How to complete this task: Reproduce exactly the lines below from the one containing "Task: Click the pandas tag" through the one containing "Click the 1ヶ月の出勤 heading", including both, and nothing else.

::::

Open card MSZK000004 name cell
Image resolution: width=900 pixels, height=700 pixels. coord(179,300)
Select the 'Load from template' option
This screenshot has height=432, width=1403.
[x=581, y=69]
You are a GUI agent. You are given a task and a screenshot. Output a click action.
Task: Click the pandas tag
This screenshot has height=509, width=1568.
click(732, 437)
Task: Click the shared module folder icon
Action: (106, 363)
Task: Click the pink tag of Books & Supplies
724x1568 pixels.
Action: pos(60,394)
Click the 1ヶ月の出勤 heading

::::

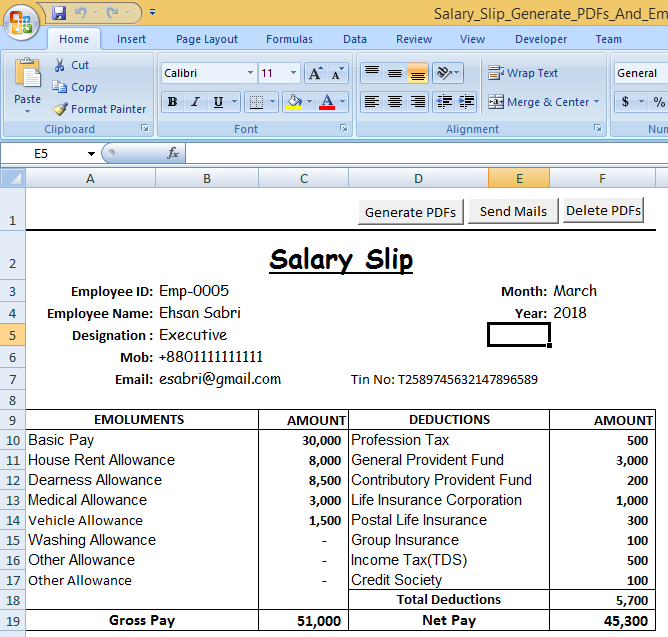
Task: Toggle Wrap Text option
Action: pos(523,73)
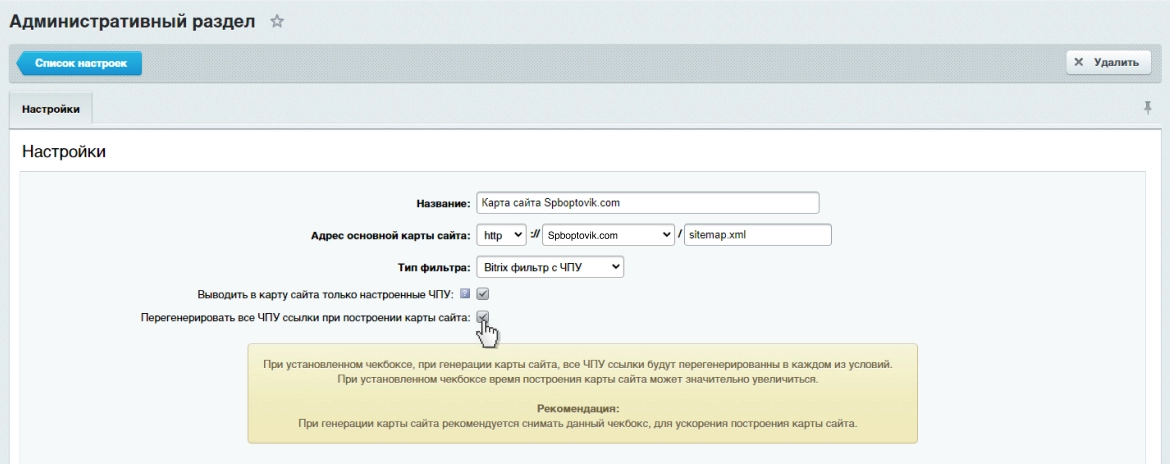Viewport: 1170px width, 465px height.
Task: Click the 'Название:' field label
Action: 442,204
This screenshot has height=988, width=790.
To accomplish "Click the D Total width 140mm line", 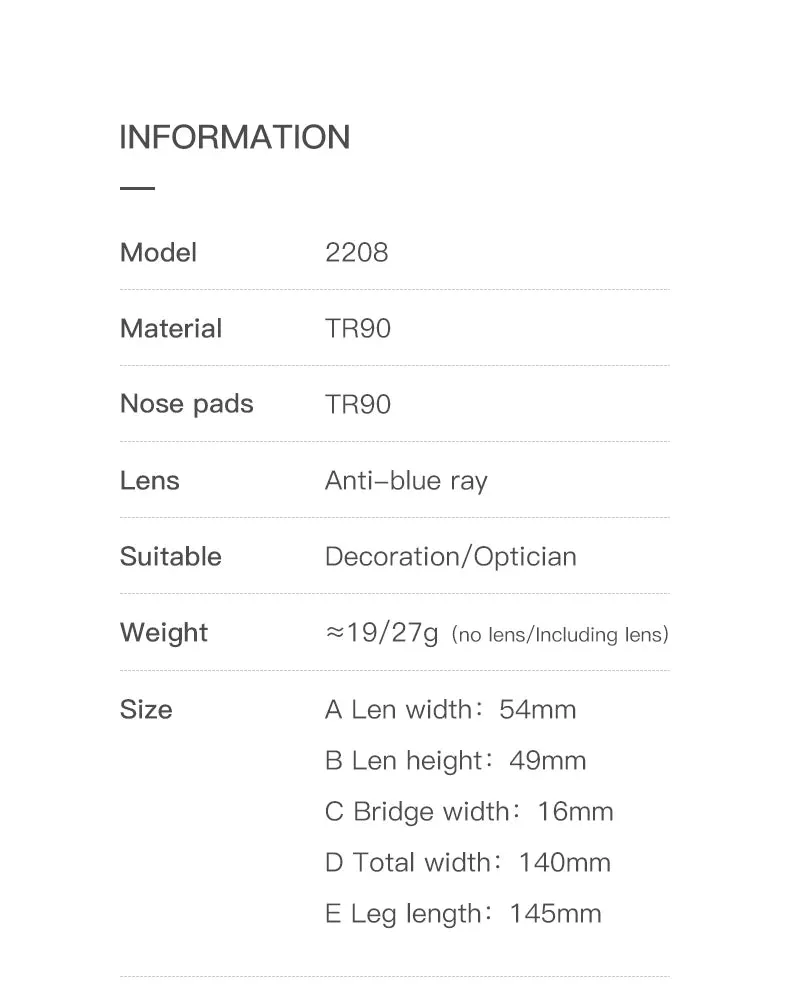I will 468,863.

::::

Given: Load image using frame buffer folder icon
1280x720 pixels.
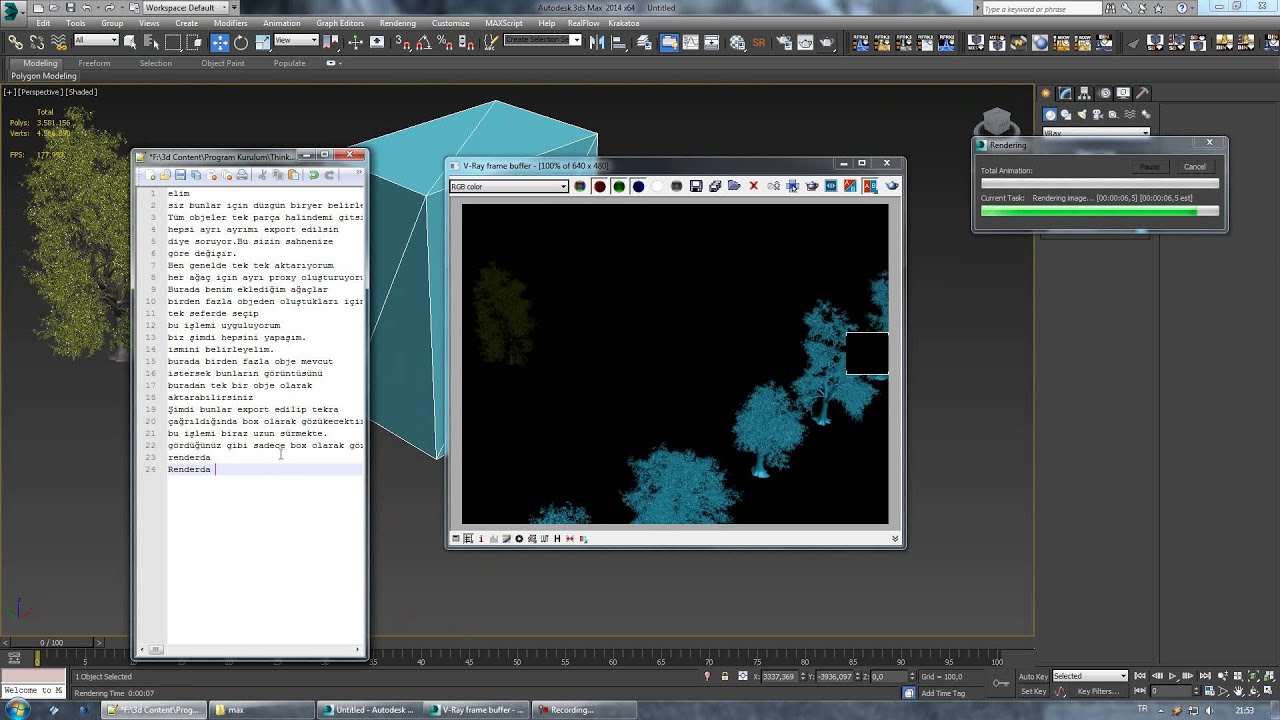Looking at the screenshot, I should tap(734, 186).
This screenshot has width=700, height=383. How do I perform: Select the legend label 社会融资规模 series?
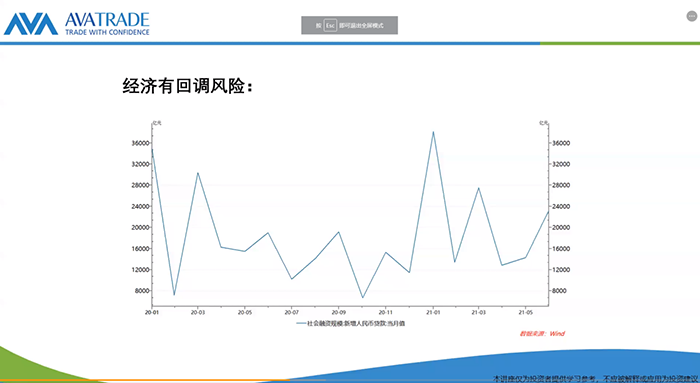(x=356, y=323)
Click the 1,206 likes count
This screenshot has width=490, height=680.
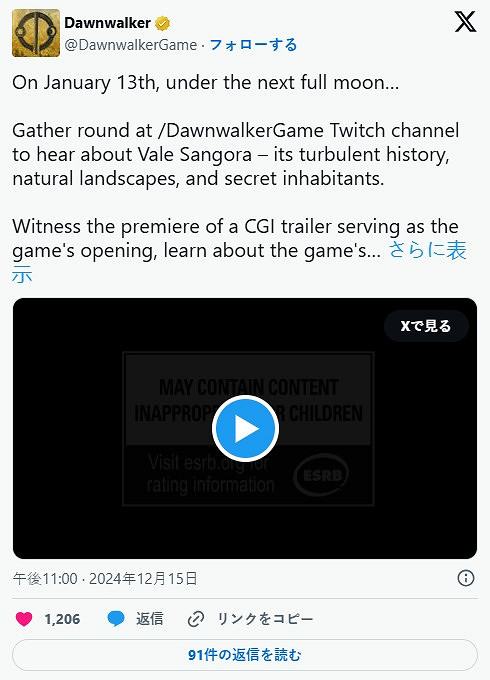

::::

Solution for this task:
Task: Click the pandas tag
This screenshot has height=509, width=1568.
click(732, 437)
Task: Click the shared module folder icon
Action: (106, 363)
Task: Click the pink tag of Books & Supplies
724x1568 pixels.
Action: pos(60,394)
Click the 1ヶ月の出勤 heading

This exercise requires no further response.